What is considered “abnormal” in clinical testing is usually defined by simple thresholds derived from normative data.25 For instance, when using the 5R-STS test, the ULN from a population of spine-healthy volunteers (10.5 seconds) is used to identify OFI.8 This approach is simple and effective, yet it fails to consider the radically different 5R-STS testing properties of different individuals. For instance, height is known to influence 5R-STS performance significantly.8,13,14 Since chairs of standardized height are used, the distance that needs to be covered with each sit-to-stand action is proportional to body height. Thus, a tall individual with the same health status as a comparable shorter individual will usually still require significantly longer to complete the 5R-STS. Apart from such obvious differences in testing properties, what is considered normal should optimally be based on a normative population that is as similar to the test subject as possible. One would expect a completely healthy 21-year-old rugby player to perform the 5R-STS more quickly than an otherwise healthy 78-year-old obese retiree, although both performances could be seen as normal for their specific situations. For this reason, ULNs should be derived from many individuals without functional impairment of different age ranges, nutritional status, et cetera. Of course, one could simply calculate multiple ULNs for younger and older, normal-weight and obese, male and female, or tall and short individuals. This would require generating an exponentially growing number of different thresholds for each subset, eventually also running into sample size limitations. Memorization and clinical application would also be increasingly cumbersome. A more elegant and detailed way of arriving at a personalized threshold for each patient is to model the effects of the most important demographic parameters for different quantiles of the normative population. Some machine learning methods such as quantile regression enable this approach and can generate precise ULNs for each individual.22,23
Our model demonstrated its capacity to predict personalized expected test times (50th percentile) with an accuracy of within 1.2 seconds of the actual test time, as well as predicting individualized ULNs (99th percentile).8 When defining the presence of OFI as an actual 5R-STS performance that is slower than the personalized ULN, we observed that a slightly higher percentage of around two-thirds of the patient cohort was deemed to be impaired. This compares with approximately 50% to 60% of the spinal patient population that was deemed to be objectively functionally impaired using the standard ULN of 10.5 seconds.8,12 Those patients that were additionally classified as having OFI by our personalized testing strategy—and not by the usual fixed 10.5-second cutoff—were mostly younger and shorter patients who would indeed realistically be expected to complete the test in 7 or 8 seconds. Conversely, some very tall patients who normally would initially have been classified as impaired were now deemed not to have OFI, because a test time of 13 seconds, for example, is still considered normal, given their height. Hence, one can argue that using personalized cut offs for objective tests of function seems to increase the diagnostic yield of these tests, which is of obvious value for both clinical care and research.

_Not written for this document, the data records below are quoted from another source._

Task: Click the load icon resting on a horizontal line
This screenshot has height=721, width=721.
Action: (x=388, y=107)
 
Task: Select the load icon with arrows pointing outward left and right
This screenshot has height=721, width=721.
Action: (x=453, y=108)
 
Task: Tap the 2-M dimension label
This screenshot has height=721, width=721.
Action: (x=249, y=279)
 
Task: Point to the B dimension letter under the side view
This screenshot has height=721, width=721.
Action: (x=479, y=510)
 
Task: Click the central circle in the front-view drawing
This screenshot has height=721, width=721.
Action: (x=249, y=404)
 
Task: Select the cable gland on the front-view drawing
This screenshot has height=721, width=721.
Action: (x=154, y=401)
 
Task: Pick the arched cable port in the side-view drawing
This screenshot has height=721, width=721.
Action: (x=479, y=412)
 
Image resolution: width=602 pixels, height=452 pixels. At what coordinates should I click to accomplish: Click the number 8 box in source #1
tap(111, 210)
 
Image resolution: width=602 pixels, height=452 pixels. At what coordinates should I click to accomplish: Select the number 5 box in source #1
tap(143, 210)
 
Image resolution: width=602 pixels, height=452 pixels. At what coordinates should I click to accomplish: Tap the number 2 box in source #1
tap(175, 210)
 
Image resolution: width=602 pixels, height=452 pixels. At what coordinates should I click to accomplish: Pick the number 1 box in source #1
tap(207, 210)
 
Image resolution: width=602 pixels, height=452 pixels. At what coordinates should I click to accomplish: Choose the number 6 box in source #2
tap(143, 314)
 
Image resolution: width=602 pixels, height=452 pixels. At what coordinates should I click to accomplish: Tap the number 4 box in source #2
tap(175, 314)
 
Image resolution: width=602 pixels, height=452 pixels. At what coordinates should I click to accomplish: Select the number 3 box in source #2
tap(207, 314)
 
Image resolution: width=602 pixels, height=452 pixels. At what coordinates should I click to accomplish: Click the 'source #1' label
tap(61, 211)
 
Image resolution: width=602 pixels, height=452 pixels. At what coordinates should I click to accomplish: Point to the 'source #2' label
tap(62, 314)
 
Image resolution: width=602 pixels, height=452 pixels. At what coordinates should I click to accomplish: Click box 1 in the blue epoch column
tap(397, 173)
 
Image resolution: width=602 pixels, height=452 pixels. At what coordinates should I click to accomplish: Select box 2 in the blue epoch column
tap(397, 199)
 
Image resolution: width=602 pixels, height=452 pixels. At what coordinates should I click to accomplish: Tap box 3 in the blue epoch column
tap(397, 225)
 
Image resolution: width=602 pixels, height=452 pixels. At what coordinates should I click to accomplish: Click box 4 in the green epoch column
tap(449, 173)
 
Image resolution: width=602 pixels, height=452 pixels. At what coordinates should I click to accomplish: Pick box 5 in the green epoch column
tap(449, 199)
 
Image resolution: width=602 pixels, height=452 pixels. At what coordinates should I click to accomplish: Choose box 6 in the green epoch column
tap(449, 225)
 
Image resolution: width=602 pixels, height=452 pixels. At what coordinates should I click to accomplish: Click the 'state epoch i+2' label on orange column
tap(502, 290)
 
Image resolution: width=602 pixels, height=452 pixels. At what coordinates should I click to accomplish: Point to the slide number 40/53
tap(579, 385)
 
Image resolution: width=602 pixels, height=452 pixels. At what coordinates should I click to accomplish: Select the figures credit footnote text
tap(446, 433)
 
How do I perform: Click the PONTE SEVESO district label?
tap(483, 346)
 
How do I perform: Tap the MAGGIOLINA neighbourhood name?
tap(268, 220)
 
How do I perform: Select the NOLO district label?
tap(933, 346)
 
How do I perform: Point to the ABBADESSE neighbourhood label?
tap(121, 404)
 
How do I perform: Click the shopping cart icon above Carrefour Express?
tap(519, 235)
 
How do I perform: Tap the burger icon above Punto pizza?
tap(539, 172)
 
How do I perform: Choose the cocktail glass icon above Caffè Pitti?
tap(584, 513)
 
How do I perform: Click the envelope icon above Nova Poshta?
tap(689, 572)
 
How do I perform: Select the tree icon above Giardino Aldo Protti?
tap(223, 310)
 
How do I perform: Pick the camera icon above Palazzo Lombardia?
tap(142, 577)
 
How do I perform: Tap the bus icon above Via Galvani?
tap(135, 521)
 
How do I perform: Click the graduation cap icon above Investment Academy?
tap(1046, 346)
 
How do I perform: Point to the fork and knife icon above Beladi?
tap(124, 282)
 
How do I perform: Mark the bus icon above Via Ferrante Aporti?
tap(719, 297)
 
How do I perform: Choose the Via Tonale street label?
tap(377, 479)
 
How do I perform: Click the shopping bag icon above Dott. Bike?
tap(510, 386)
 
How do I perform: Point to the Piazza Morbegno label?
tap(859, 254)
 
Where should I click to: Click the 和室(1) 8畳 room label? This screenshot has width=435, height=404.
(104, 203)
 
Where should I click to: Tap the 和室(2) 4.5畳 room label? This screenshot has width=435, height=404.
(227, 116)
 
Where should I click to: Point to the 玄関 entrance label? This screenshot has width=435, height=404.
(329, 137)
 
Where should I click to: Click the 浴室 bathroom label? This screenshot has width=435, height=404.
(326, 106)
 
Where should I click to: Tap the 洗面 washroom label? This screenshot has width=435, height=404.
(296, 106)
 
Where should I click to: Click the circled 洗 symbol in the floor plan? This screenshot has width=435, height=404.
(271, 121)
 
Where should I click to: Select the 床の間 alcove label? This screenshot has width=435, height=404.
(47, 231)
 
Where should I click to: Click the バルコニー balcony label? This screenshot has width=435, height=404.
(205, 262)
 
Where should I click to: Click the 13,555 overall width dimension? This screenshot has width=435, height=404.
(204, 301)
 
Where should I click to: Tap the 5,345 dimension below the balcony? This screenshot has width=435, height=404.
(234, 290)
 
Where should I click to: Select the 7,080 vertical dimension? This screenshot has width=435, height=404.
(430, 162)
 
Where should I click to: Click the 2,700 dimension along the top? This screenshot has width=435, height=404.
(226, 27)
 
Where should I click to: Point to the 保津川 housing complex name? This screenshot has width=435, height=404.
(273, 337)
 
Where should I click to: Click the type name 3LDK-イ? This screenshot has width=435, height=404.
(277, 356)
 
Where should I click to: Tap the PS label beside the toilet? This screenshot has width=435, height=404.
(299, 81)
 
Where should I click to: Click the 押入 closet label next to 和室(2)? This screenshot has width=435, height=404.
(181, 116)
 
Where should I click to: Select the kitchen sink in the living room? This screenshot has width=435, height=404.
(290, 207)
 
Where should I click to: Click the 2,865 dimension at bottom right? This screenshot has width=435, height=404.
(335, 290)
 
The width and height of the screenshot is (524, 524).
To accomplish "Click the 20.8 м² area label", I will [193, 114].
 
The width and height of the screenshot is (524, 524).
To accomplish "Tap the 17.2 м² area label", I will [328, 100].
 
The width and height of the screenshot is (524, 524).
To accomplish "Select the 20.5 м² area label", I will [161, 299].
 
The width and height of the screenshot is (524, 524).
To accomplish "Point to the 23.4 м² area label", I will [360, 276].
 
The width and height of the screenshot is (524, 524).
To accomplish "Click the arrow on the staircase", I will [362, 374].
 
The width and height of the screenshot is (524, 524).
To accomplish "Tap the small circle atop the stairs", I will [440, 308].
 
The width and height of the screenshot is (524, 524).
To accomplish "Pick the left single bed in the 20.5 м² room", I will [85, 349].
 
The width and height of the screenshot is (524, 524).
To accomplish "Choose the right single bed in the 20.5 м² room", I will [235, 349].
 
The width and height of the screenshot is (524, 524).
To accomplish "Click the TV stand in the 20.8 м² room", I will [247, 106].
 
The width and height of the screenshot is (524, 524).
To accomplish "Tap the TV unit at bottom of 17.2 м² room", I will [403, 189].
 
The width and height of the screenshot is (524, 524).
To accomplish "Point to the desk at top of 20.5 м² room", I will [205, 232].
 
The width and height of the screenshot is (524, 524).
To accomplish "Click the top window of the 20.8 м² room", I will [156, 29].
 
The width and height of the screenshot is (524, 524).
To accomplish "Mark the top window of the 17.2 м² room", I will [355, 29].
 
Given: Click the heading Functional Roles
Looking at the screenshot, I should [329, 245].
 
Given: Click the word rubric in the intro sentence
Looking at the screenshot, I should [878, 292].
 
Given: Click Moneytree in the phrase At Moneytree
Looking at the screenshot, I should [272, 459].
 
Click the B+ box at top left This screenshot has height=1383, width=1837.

Whenever OFI was diagnosed, it was classified as types 1, 2, or 3 using a clustering algorithm. As discussed previously, the 3 types roughly correspond to different levels of impairment, with type 3 indicating severe OFI. Patients diagnosed with types 1 and 2 OFI often show similar levels of impairment, especially when considering 5R-STS test times only, but those with a type 2 OFI diagnosis have a slightly higher likelihood of extreme anxiety and depression symptoms, being bedridden, and an inability to work. In addition, patients with type 2 OFI were virtually all overweight (BMI ≥ 25 kg/m2) and were on average taller and more likely to be male and actively smoking than those with type 1 OFI. These differences may underline the practical applicability of this grading versus just looking at the 5R-STS test time alone; patients with type 1 and 2 OFI had the same test times and reported virtually the same level of symptoms, yet those with type 1 ODI appeared to be slightly less troubled by their symptoms than patients with type 2 OFI.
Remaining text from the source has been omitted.